When our faith is weak, it will grow up to more clarity and assurance by conversing with Christ, laying open our weaknesses to Him, and receiving instructions from Him.

Some things (such as the truths about Christ’s person and offices) are fundamentals, and the rest are only the particular application of these general truths to particular cases. So, here, Martha falls back on the fact that “thou art the Christ, etc,” as her chief and all-inclusive ground of comfort.

In fact, the consequences which flow from these fundamental encouragements and promises are so many, and so full, that someone who believes the fundamentals may not even see the consequences very clearly, nor very firmly believe all that flows from them. But we can see from Martha that if you believe the general encouragements, you have much more to be refreshed and comforted with than you have so far realised. In God’s rich love, accommodating to our weakness, He draws out these general promises into particular ones, relating to our particular necessities.

Therefore, when our faith staggers in any particular moment of need, or proves weak in believing a particular promise, we should fall back on these general grounds of faith and encouragement, and hold them tight till we get more, and study the fullness that is in them, so that we may be led on to more particular confidence. That is what Martha did.

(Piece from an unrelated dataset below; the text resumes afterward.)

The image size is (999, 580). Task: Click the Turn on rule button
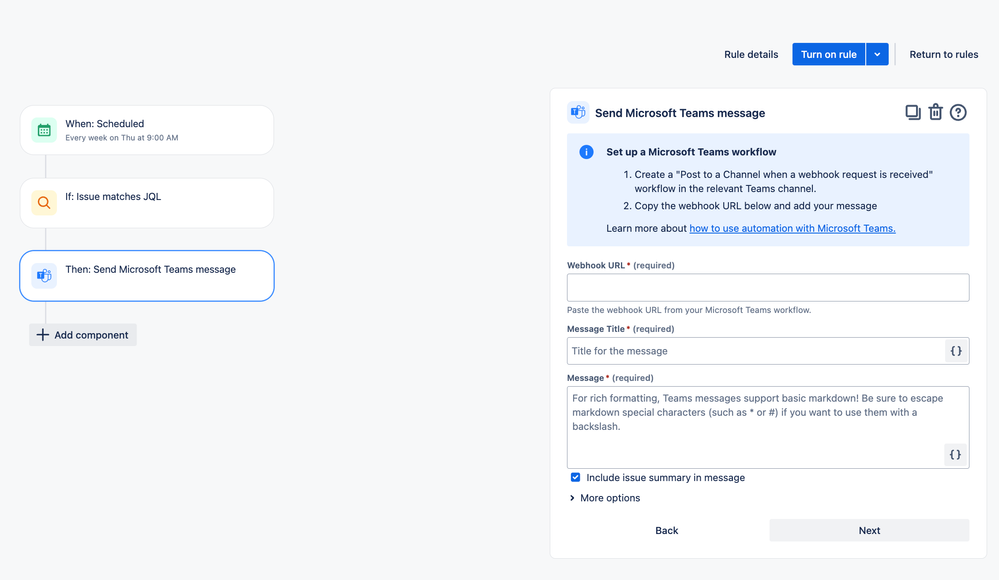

Studying Christ’s person and offices is a notable means of confirming our faith in all the promises about all the benefits to be had in Him. Martha lays hold on this, “I believe that thou art the Christ, the Son of God which should come into the world,” for just that reason. Carefully examining who Christ is and what He does, will make us sure both of His good will, as Mediator, and His power, as God, to do what He promises.